The elderly woman who fell foul of the policy, who does not want to be named, complained to Walsall Councillor Pete Smith, who said it was 'crazy'. 'It’s still good to know some residents still take the trouble to keep the public footpath outside their own home clean,' he said. 'They should be encouraged, not discouraged.'
Now council leader Mike Bird has called for a common sense approach. He said: 'Anyone who has made comments to people about sweeping up leaves is taking the rules to the extreme. 'We are trying to encourage more pride in the community and this is the perfect example of a lady doing that and she should be praised.'
Retired lorry driver, Bill Pittam,79, from, Blakenall, said: 'I’ve always swept up leaves from outside my home and put them in my bin and have been doing for the last 30 years or so.'
Walsall Council, named the best authority in the country for its recycling targets, earlier this month approved a new rubbish collection policy, meaning it can now take enforcement action over those putting the wrong waste in the wrong bins.

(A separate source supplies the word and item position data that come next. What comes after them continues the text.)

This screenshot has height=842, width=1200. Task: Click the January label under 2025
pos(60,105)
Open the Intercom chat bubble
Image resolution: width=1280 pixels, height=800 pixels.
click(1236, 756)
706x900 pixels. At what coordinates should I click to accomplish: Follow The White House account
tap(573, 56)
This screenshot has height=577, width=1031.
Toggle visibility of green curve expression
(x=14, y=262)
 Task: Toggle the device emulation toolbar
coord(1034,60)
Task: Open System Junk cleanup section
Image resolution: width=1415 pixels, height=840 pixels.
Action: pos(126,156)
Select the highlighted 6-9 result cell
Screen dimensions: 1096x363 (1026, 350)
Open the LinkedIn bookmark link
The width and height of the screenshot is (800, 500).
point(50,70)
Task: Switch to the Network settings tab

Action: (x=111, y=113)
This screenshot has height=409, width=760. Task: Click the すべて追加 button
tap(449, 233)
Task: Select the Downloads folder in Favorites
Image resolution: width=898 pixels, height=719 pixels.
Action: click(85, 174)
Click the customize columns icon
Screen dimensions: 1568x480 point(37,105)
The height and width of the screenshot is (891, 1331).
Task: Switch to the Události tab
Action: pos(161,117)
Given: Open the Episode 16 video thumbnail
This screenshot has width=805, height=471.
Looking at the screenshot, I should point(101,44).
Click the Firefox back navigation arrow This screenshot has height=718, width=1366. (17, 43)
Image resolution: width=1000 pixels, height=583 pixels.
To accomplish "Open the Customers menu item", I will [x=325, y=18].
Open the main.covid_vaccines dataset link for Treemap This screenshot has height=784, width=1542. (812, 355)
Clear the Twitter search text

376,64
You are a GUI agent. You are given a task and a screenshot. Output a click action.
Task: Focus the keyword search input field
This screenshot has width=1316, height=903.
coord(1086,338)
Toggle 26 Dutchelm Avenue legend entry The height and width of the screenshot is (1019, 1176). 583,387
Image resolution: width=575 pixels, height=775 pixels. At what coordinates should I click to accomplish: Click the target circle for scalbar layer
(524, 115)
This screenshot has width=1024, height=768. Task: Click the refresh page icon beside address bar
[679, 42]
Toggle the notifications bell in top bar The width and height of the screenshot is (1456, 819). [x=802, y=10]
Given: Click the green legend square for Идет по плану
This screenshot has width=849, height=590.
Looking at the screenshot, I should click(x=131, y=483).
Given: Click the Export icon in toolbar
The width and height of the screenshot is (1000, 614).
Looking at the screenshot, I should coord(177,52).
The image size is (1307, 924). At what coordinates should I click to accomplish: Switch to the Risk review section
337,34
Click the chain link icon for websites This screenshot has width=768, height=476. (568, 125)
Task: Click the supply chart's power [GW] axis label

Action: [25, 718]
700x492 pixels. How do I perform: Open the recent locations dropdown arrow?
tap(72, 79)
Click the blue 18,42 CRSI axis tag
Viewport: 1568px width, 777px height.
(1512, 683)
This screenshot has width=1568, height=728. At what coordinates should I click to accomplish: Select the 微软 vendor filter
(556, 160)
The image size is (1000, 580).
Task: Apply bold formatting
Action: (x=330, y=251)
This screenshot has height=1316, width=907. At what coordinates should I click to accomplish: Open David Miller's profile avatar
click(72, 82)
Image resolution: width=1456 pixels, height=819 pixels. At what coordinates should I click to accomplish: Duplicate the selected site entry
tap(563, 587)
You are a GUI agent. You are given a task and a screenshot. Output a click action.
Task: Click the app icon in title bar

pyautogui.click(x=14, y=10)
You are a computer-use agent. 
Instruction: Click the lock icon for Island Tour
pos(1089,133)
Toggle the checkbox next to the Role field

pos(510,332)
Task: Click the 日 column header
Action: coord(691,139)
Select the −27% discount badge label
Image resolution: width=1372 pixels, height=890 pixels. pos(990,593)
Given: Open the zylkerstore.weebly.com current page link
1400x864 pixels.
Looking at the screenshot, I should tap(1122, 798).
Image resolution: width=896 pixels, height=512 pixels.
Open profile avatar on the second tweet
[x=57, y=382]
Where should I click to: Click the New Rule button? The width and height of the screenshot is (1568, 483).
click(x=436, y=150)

More petty bureaucratic tyranny in Britain (2)
Professor slapped with £155 railway fine for getting off his train one stop EARLY
A professor who got off his train one stop before the destination on his ticket was ordered to pay a £155 penalty to leave the station. Martyn Evans was told he would be fined for disembarking at Darlington, near his home, rather than waiting until Durham, where he works at the university’s philosophy department.
The state-run East Coast train company said ticketing regulations meant he could get off only at the stop he had paid for – and nowhere else.
But transport campaigners warned the restriction risked driving passengers off trains and back into their cars.
Professor Evans said: ‘Anyone would understand that you’d be liable to pay extra if you stayed on the train too long. 'But by getting off early, you aren’t even using all of the product that you’ve paid for.’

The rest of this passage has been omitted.